Apropos Greta Thunberg

Ausschnitt aus dem 1830 von Eugène Delacroix gemalten Bild „Die Freiheit führt das Volk“ (die sog. „Jeanne d´Arc“)

„Wie könnt ihr es wagen, meine Träume und meine Kindheit zu stehlen mit euren leeren Worten?“ Diese, mit Tränen in den Augen gestellte Frage eines 16-jährigen Mädchens an die versammelten Politiker bei den Vereinten Nationen hat die Welt aufgerüttelt. Viele, die vor ihren häuslichen Bildschirmen Zeuge dieser Szene wurden, haben aber spontan sehr aggressiv reagiert und einen „shitstorm“ gegen Greta Thunberg in den sozialen Medien losgelassen. Dagegen waren viele andere, und dazu zähle ich mich selbst auch, tief berührt und konnten der jungen Frau irgendwie beipflichten. Alleine die Tatsache, dass sie vor diesem Gremium gesprochen hat, d.h. dass man sie eingeladen hatte dies zu tun, verdient schon großen Respekt; übrigens nicht nur vor Greta Thunberg sondern auch vor den Vereinten Nationen und ihrem Generalsekretär! Jetzt ist Greta endgültig zu einer Ikone der „Klima“-Bewegung geworden, ja vielleicht ist sie sogar die Jeanne d´Arc des 21. Jahrhunderts? Doch die Frage bleibt im Raum: warum gibt es diesen immensen Hass auf dieses Mädchen, welches nur in emotionale Worte („Wutrede“) gefasst hat, was fast alle heute denken und von ihren Politikern fordern? Ich kann mir vorstellen, dass es die bodenlose Angst vor einer Wahrheit ist, die man nicht hören will, weil man mit ihr nicht mehr so leben könnte wie bisher und etwas sehr Liebgewonnenes aufgeben müsste. Die schwedische Schülerin hat den kapitalistischen Gesellschaften dieser Welt einen Spiegel vorgehalten in dem sie auf das vom Klimawandel verursachte Leid und den drohenden Zusammenbruch ganzer Öko-Systeme hingewiesen hat. Dem gegenüber scheinen, laut Greta Thunberg, die Politiker nur über Geld und ewiges wirtschaftliches Wachstum zu reden, ohne sich auch nur das Geringste, um die damit in direktem Zusammenhang stehenden Klimaveränderungen zu scheren.

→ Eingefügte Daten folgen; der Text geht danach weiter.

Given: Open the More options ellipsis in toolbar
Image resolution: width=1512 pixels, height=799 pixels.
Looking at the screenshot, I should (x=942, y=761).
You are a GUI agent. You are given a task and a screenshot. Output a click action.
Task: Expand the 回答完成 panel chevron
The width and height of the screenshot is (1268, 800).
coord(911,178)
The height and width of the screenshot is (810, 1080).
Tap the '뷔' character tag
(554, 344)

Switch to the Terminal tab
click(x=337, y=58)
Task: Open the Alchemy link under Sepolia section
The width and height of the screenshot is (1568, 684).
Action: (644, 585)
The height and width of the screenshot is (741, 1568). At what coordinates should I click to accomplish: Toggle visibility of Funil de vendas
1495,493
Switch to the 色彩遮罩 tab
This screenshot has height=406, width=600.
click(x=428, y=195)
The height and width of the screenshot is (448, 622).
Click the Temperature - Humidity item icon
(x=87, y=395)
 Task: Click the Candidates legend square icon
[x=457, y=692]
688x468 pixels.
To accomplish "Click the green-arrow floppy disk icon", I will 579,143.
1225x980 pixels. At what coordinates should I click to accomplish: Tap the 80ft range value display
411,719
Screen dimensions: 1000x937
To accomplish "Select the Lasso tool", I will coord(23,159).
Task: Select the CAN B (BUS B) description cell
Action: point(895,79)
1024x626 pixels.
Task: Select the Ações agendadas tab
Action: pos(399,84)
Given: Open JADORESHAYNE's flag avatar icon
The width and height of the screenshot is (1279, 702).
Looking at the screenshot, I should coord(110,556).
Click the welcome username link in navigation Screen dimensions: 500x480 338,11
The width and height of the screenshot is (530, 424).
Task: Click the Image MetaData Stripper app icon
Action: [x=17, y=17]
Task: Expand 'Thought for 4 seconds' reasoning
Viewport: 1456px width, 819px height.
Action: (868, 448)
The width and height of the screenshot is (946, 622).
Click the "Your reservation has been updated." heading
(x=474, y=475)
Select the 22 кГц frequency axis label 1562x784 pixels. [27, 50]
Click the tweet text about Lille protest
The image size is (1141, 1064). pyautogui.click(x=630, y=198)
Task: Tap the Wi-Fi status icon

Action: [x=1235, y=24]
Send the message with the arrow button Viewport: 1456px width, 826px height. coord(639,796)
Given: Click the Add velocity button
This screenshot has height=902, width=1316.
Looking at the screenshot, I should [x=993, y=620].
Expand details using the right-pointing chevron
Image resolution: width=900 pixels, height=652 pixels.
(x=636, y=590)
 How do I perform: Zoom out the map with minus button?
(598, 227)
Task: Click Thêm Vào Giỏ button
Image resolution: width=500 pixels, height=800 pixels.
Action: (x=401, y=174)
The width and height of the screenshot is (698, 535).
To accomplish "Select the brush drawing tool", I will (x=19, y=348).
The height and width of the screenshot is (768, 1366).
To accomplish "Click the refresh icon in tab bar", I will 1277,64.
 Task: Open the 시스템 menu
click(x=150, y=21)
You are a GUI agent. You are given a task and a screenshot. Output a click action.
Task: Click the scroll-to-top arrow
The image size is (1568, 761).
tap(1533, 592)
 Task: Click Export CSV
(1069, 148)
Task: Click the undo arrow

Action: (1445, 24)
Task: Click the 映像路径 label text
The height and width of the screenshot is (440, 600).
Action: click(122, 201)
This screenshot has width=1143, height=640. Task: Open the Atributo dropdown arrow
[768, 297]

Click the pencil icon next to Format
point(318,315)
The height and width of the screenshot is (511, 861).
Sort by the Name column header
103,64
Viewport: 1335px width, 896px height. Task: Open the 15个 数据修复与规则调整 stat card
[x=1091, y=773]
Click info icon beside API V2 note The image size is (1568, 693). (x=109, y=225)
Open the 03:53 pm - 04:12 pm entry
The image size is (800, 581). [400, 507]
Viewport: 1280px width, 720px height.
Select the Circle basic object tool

Trotz aller tiefen Sympathie für Greta und ihre mittlerweile weltweit aktive Bewegung „Fridays for Future“, bleibt  ihr Appell  in meinen Ohren irgendwie merkwürdig gehaltlos. Sie und ihre jungen Genossinnen und Genossen berufen sich auf die Wissenschaft, die die Klimaveränderungen erforscht und dokumentiert hat. Auf der Grundlage von Messdaten werden von Forschern  Klimaprognosen erstellt, die häufig von Laien wie Aktivisten oder Politiker, dann in deren Weltbild als unumstößliche „wissenschaftliche Erkenntnis“ eingeordnet werden. Dabei hat gerade diese Gruppe von Menschen überhaupt nicht das tatsächliche Wissen für eine wirkliche Einsicht sondern sie versuchen lediglich die Thesen der Zukunftsforscher  für sich selbst verständnisgerecht zu interpretieren. Das mündet logischerweise nicht in wirklicher Reflexion sondern in einem puren Glaubensbekenntnis. Während in der Wissenschaft die ständige intellektuelle Möglichkeit der Widerlegung einer These die  Wissenschaftlichkeit geradezu ausmacht, wird sie im Glauben, vehement abgelehnt bzw.. bekämpft. Genau das passiert gerade im öffentlichen Diskurs über den Klimawandel. Wer sich nicht mit fliegenden Fahnen den Klima-Aktivisten anschließt ist ein „Klimaleugner“ und wird in der Ecke von Lobbyisten für Kohlekraftwerke oder  die Automobilindustrie bzw. in die geistige Nähe des gegenwärtigen amerikanischen Präsidenten gestellt. Das ist in hohem Maße unredlich und vergiftet das gesellschaftliche Zusammenleben. Mir gefällt das nicht.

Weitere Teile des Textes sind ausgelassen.